Michelle Chan |
Pelanggaran lalu lintas merupakan pelanggaran yang tidak pernah ada
habisnya di Indonesia, khususnya pelanggaran bagi pengguna sepeda motor.
Pelanggaran tersebut beragam, dari pelanggaran kesiapan berkendara yaitu tidak
menggunakan helm yang menduduki peringkat kedua dalam 10 pelanggaran lalu
lintas terbanyak hingga kelengkapan atribut kendaraan bermotor yaitu kaca spion
yang tentunya memiliki fungsi yang sangat penting dalam penggunaan sepeda
motor. Selain pelanggaran tersebut, tren masa kini juga mempengaruhi berbagai
macam tampilan-tampilan sepeda motor yang dimodifikasi, modifikasi yang tidak
sesuai dengan ketentuan keselamatan dan keamanan bisa saja mengancam nyawa bagi
si pengendara.
“Kami polisi Indonesia, menjunjung tinggi kebenaran, keadilan, dan kemanusiaan
dalam menegakkan hukum Negara Kesatuan Republik Indonesia yang berdasarkan
Pancasila dan Undang-Undang Dasar 1945.” Ikrar tersebut merupakan salah satu
ikrar polisi lalu lintas Tri Brata, akan tetapi ikrar hanyalah sebuah kalimat
belaka jika hanya dibaca pada saat pelantikan tanpa adanya aksi nyata di
lapangan setelah pelantikan dilaksanakan. Lalu sebenarnya apa tugas dari
seorang polisi lalu lintas yang biasa dikenal dengan polantas? Sesuai dengan
misi kode etik profesi dari polantas, polantas memiliki misi untuk mewujudkan
masyarakat pemakai jalan yang memahami dan yakin kepada polantas sebagai
pelindung, pengayom, dan pelayan masyarakat. Polantas tentunya juga
berkewajiban untuk menegakkan hukum-hukum lalu lintas tanpa memandang status
seseorang. Jika tugas seorang polantas telah diatur dan dirancang dengan
sedemikian rupa, dilengkapi pula dengan ikrar-ikrar polantas serta
Undang-Undang yang dilengkapi dengan sanksi-sanksi yang sesuai dengan
pelanggarannya, lantas mengapa masih banyak di dapati pelanggaran lalu lintas
khususnya oleh pengguna sepeda motor yang mendominasi 60% versi
nasional.sindonews.com.

● Tujuan Latihan
(a) Dalam teks tentang pelanggaran lalu lintas, di peringkat berapa pelanggaran tidak menggunakan helm berada di antara 10 pelanggaran lalu lintas terbanyak?
(b) Ringkas paragraf yang diawali "Pelanggaran lalu lintas merupakan" dari teks tentang pelanggaran lalu lintas menjadi daftar poin singkat, tanpa menghilangkan fakta utamanya.
(c) Lanjutkan teks tentang pelanggaran lalu lintas, dimulai setelah kalimat terakhirnya.

● Bahan Latihan

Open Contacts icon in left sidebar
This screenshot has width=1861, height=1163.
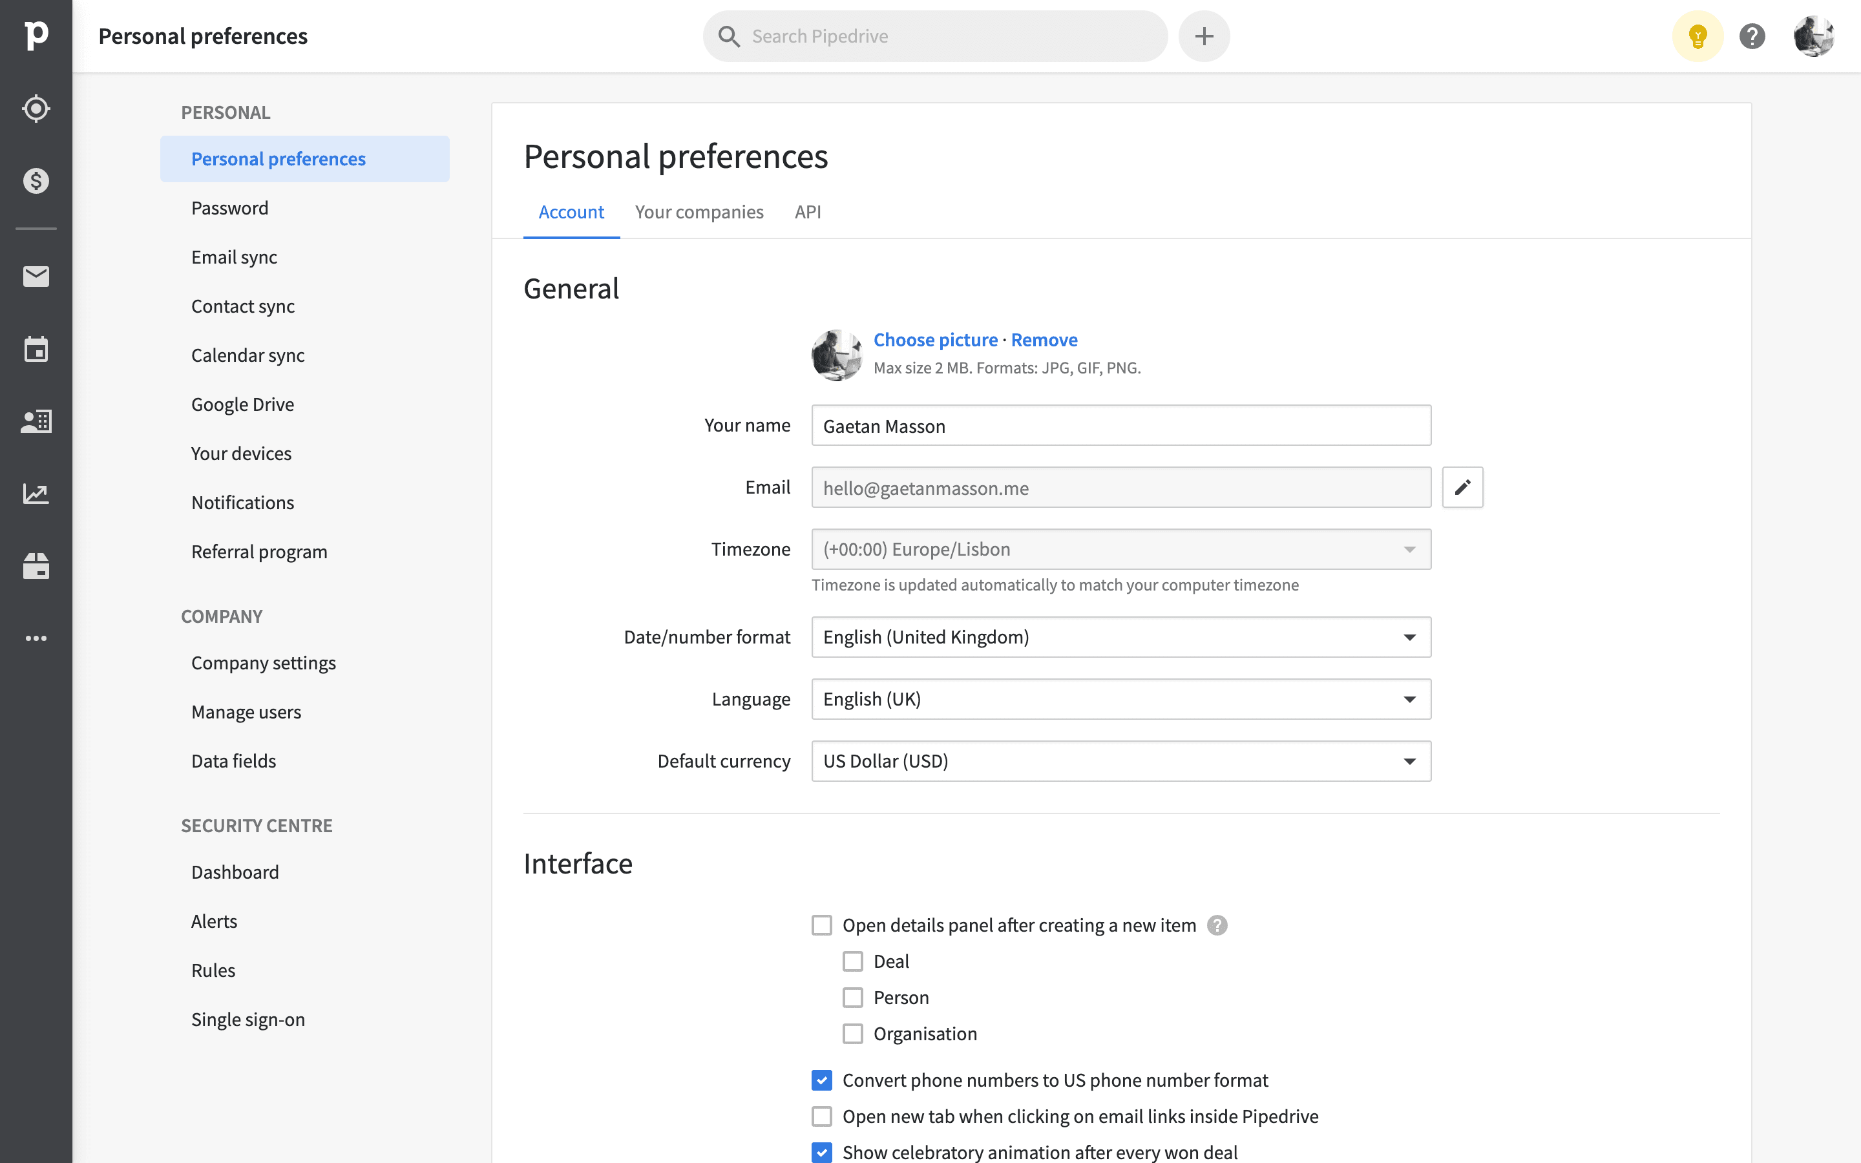click(x=36, y=421)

● Hasil Latihan
(a) Peringkat kedua.

(b)
- Pelanggaran lalu lintas di Indonesia tidak pernah habis, terutama oleh pengguna sepeda motor.
- Bentuknya beragam. Salah satunya tidak memakai helm, yang menduduki peringkat kedua dalam 10 pelanggaran lalu lintas terbanyak. Ada juga pelanggaran kelengkapan atribut seperti kaca spion, yang fungsinya sangat penting bagi pengguna sepeda motor.
- Tren masa kini memengaruhi tampilan sepeda motor yang dimodifikasi. Modifikasi yang tidak sesuai ketentuan keselamatan dan keamanan bisa mengancam nyawa pengendara.

(c)
Ada semut pasti karena ada gula, ada sebab maka ada akibat, pelanggaran
yang terus menerus terjadi pasti memiliki faktor-faktor x dibelakangnya. Hal
yang paling simpel dan mudah ditemukan dapat dilihat dari razia-razia tertib
lalu lintas. Razia lalu lintas tetap dijalankan, akan tetapi ketentuan dan
aturan belum tentu berjalan, inilah yang menyebabkan masih banyaknya
pelanggar-pelanggar penggunaan sepeda motor yang masih berkeliaran dengan bebas
dijalan. Sepertinya penilangan hanya dijadikan topeng dan formalitas pada waktu
awal saja, maka dari itu para pelanggar tidak memiliki rasa jera walau sudah
berkali-kali ditilang oleh polisi. Lalu tindak lanjutnya apa jikalau penilangan
hanya topeng saja? Jawabannya tentu sudah tak asing didengar di Indonesia,
yaitu “suap menyuap” dan “uang damai”.
“Damai aja deh ya pak…” kalimat yang kerap kali diucapkan para pelanggar
ini berkesan sangat menggampangi atas kesalahan apa yang telah dibuat. Polantas
memiliki peran penentu dalam situasi ini. Di satu sisi, polantas yang tegas
akan menerangkan kesalahan apa yang telah dilakukan oleh pelanggar lalu
memperjelas sanksi apa yang harus ditanggung oleh si pelanggar tanpa
melebih-lebihkan keadaan tersebut. Di sisi lainnya, polisi yang tak tegas dan
hanya sekedar mengucap ikrar saja tentunya akan membelit-belitkan kesalahan
yang telah di lakukan si pelanggar dan melebih-lebihkan sanksi yang akan
ditanggung oleh si pelanggar dan memberikan gambaran yang salah bagaimana jika
seseorang yang melanggar mendapat tindakan penilangan yang tentunya akan
memunculkan anggapan bahwa mengurus tilang sangatlah sulit dan supaya si
pelanggar memberi uang untuk polisi tersebut dengan harapan agar si pelanggar
dapat segera bebas dari pelanggaran tersebut tanpa mengikuti prosedur hukum.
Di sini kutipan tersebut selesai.